Nisha finds the key to the secret room, but she does not know what it is used for. Nisha eventually figures out that Roshni is trapped in the house because Roshni is able to communicate through tapping on the pipes in the secret room. As Nisha is ready to open the door, she pauses and decides not to rescue Roshni because she might lose Vikram after that. Nisha struggles with her decision, but decides to open the door and check on Roshni when the investigators give Nisha a package containing some images. As Nisha is checking on Roshni laying in a bed in the secret room, Roshni surprises Nisha and knocks her out with a glass bottle and leaves Nisha locked in the room. After Roshni comes out of the secret room, she sees the images and the package, which are pictures of Vikram and his colleague in compromising situations, shattering her. She decides to leave the house. She leaves that picture of Vikram with his colleague on mirror and also sticks her necklace to show Vikram that she is out and then she sends the keys of the room to the investigator who actually loves Nisha. The investigator comes and arrests Vikram while Nisha is stranded in the room as both Vikram and the investigator have no knowledge about the room and the key. The final scene shows Roshni tearing her and Vikram's photograph and is going on a highway road in a car alone, happy on leaving the devastated and arrested Vikram.

Cast
Randeep Hooda as Vikram
Aditi Rao Hydari as Roshni
Sara Loren as Nisha Sengupta
Rajesh Shringarpure as Kabir (Police Officer).
 Karla Singh as Mrs. Fields
 Bugs Bhargava as DK Bose, Vikram's boss

Casting
The makers of the films, who also worked on Murder and Murder 2 decided that Emraan Hashmi would not be returning for the third movie and that Randeep Hooda would play the leading role Asin Thottumkal was originally considered for the lead female role, however, she was not happy with the script and the role went to Esha Gupta. Yet, talks with Gupta fell through and Aditi Rao Hydari was finally cast as the female lead. Pakistani actress Sara Loren was then chosen as the second female lead.

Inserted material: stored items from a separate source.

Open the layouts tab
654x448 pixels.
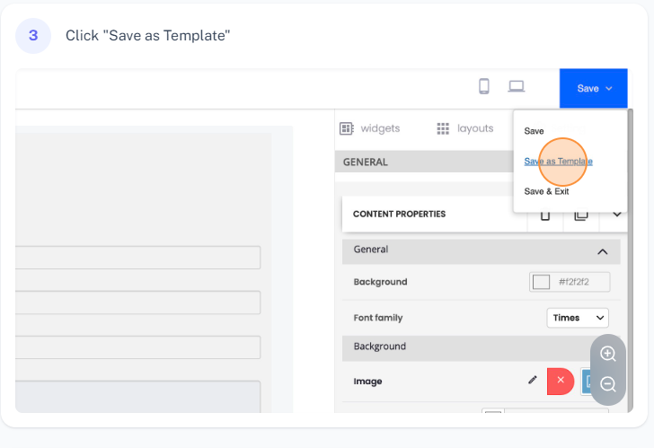coord(465,128)
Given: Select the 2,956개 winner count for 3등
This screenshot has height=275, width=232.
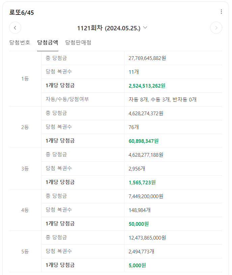Looking at the screenshot, I should tap(135, 169).
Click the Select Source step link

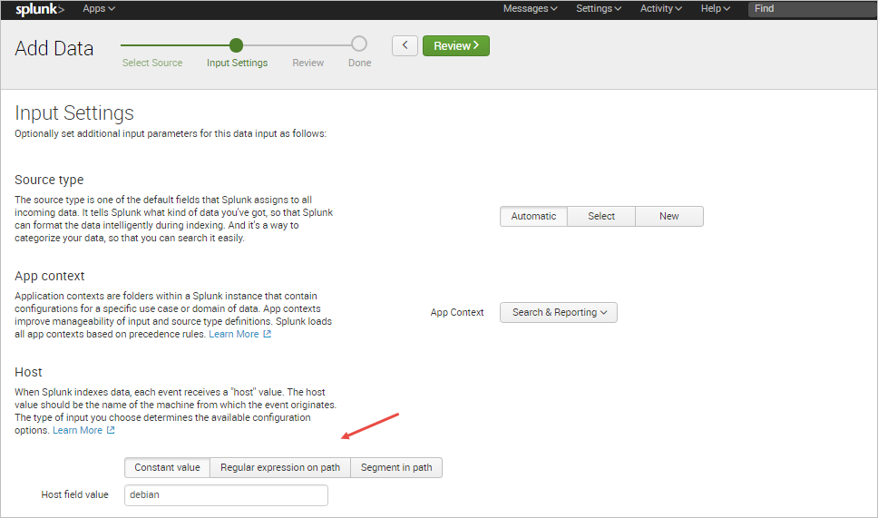pyautogui.click(x=152, y=63)
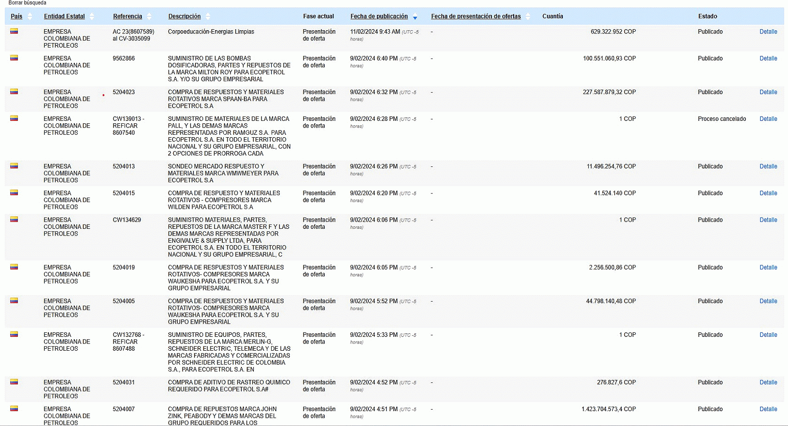The image size is (788, 426).
Task: Open Detalle for reference 5204013 WMWMEYER
Action: 768,166
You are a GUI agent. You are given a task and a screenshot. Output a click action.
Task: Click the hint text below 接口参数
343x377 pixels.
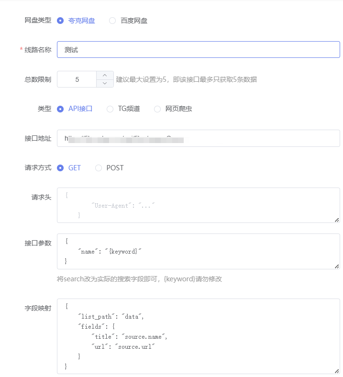(x=139, y=279)
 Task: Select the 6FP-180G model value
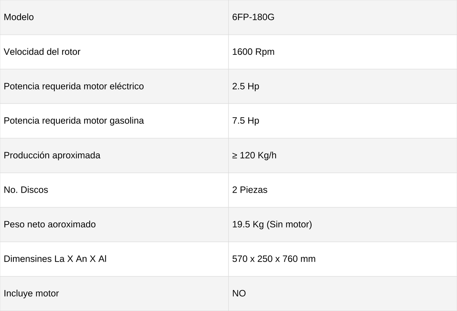(x=253, y=18)
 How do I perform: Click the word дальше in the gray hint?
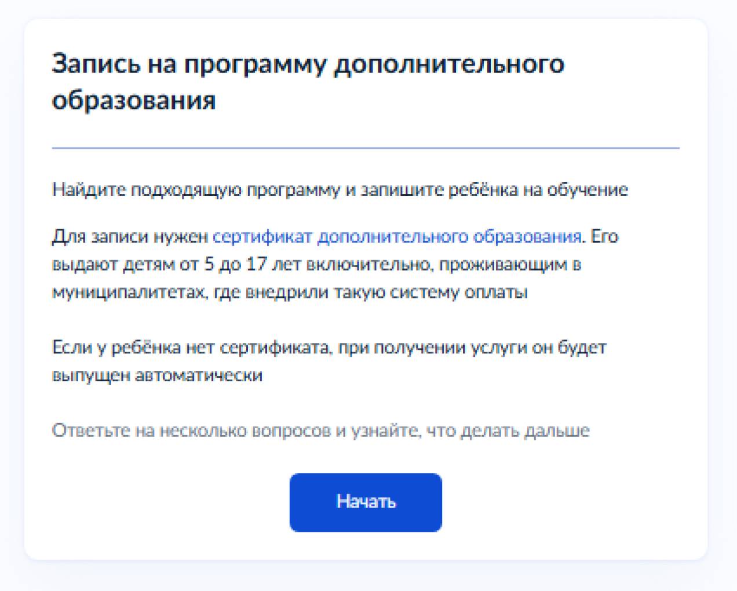pos(557,431)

Production and development
The film was shot in Cape Town, South Africa and Goa, India.

Mahesh Bhatt said "Murder 3 is the 2013 equivalent of his 1983 controversial film, Arth. Then it was the institution of marriage that was deconstructed and 30 years later Murder 3 deconstructs love and questions its very existence in today's world of relationship crimes. Now that we have the official rights of the film (The Hidden Face), we look to doing it justice and taking the Murder franchise forward."

Critical reception
Murder 3 received mixed reviews from critics.
Taran Adarsh of Bollywood Hungama gave it 4 out of 5 and stated that Murder 3 "is one of the finest thrillers to come out of Vishesh Films. An outstanding story narrated with ferocious enthusiasm. Vishesh Bhatt hits a boundary in his very first attempt!" Madhureeta Mukherjee of The Times Of India gave it 3 out of 5, while commenting 'This one's no bloody Valentine, but watch it if you like it twisted.' Komal Nahta wrote, 'On the whole, Murder 3 is a fair entertainer'.Nabanita of OneIndia also gave it 3 out of 5 while commenting that it has thrills but it fails to captivate. Roshni Devi of Koimoi gave it 2.5 out of 5, saying that it is worth a watch. Saibal Chatterjee of NDTV gave it 2.5/5 stars and stated 'Murder 3, a thriller that vacillates between the taut to the toxic, packs enough punch and panache to keep the audience glued, if not sweep them off their feet. It tweaks the formula just a tad – it goes somewhat easy on the erotic component of the Murder franchise, opts for a markedly stronger emotional spine, and gives the female characters more than usual space.'

Anupama Chopra gave it 2/5 while writing that 'With a little more imagination, Murder 3 could have been deliciously dark'. Sukanya Verma for Rediff.com has given 2/5 stars and says Murder 3 has some badly-acted thrills.

Soundtrack

The soundtrack of the film is composed by Pritam, Anupam Amod & Roxen (band). The lyrics are penned by Sayeed Quadri. The soundtrack was released on 2 February 2013. The songs were immensely popular specially the songs "Teri Jhuki Nazar" and "Hum Jee Lenge" was immensely popular among the masses while the other tracks like "Mat Azma Re" and "Jaata Hai Tujh Tak" were also very popular gaining good critical review and mass appeal. The music focused on the Rock Genre and was unique in the Murder brand.

Track list
The soundtrack consists of 8 tracks which are composed by Pritam, Anupam Amod & Roxen Band.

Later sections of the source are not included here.